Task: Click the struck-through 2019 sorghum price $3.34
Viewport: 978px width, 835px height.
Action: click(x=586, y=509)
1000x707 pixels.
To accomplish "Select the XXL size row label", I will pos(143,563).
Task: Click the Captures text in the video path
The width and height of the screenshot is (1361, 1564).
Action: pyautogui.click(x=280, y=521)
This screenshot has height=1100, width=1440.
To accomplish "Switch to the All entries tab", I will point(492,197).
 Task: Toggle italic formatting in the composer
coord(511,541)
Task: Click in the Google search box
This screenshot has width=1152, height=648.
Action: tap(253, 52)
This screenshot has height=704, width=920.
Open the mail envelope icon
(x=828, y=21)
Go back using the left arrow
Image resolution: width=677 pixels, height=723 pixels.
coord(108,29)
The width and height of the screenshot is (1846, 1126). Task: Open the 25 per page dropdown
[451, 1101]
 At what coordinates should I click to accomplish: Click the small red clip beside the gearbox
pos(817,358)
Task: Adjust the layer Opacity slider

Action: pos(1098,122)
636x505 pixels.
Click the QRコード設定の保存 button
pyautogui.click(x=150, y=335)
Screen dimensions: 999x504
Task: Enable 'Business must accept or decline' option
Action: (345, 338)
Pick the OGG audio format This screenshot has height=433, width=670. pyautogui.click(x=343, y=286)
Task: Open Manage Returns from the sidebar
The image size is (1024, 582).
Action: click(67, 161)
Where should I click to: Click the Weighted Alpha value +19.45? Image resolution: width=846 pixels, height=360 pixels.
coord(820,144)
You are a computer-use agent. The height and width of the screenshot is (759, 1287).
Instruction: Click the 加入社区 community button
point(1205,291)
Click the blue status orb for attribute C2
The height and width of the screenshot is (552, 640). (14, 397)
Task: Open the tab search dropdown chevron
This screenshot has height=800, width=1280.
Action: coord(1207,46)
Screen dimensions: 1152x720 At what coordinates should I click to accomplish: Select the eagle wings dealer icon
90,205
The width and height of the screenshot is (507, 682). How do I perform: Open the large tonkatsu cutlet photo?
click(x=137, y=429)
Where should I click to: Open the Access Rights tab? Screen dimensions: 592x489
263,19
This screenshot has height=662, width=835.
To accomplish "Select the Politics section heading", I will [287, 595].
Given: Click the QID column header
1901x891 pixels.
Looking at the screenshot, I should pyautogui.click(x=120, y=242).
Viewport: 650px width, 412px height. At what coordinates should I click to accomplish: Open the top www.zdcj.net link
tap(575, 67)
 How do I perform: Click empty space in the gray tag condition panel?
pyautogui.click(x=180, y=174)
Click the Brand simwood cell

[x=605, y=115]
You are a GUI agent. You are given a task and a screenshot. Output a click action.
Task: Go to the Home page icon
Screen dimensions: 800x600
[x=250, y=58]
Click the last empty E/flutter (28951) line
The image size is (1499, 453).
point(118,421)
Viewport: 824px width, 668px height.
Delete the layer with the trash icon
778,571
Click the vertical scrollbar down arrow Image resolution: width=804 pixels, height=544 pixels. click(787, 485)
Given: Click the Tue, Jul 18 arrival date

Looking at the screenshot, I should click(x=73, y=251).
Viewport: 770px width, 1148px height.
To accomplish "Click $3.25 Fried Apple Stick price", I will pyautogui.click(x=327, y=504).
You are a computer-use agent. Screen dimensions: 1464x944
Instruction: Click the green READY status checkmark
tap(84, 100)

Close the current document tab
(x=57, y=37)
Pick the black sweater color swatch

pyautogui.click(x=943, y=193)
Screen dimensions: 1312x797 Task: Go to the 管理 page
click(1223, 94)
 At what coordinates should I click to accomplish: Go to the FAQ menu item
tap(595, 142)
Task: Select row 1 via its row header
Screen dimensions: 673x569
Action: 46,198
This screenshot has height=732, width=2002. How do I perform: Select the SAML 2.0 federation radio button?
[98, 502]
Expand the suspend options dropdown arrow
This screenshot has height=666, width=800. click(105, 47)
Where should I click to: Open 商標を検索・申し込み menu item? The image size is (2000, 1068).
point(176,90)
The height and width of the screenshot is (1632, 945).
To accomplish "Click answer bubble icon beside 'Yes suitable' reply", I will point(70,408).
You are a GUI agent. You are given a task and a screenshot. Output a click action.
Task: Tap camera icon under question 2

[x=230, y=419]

What the exercise asks =
Which of the lines above contain "will"? Return them all.

Written solution =
To accomplish "Select the XXL size row label", I will pos(143,563).
To accomplish "Switch to the All entries tab", I will point(492,197).
To accomplish "Select the Politics section heading", I will [287, 595].
To accomplish "Click $3.25 Fried Apple Stick price", I will pyautogui.click(x=327, y=504).
To accomplish "Click answer bubble icon beside 'Yes suitable' reply", I will point(70,408).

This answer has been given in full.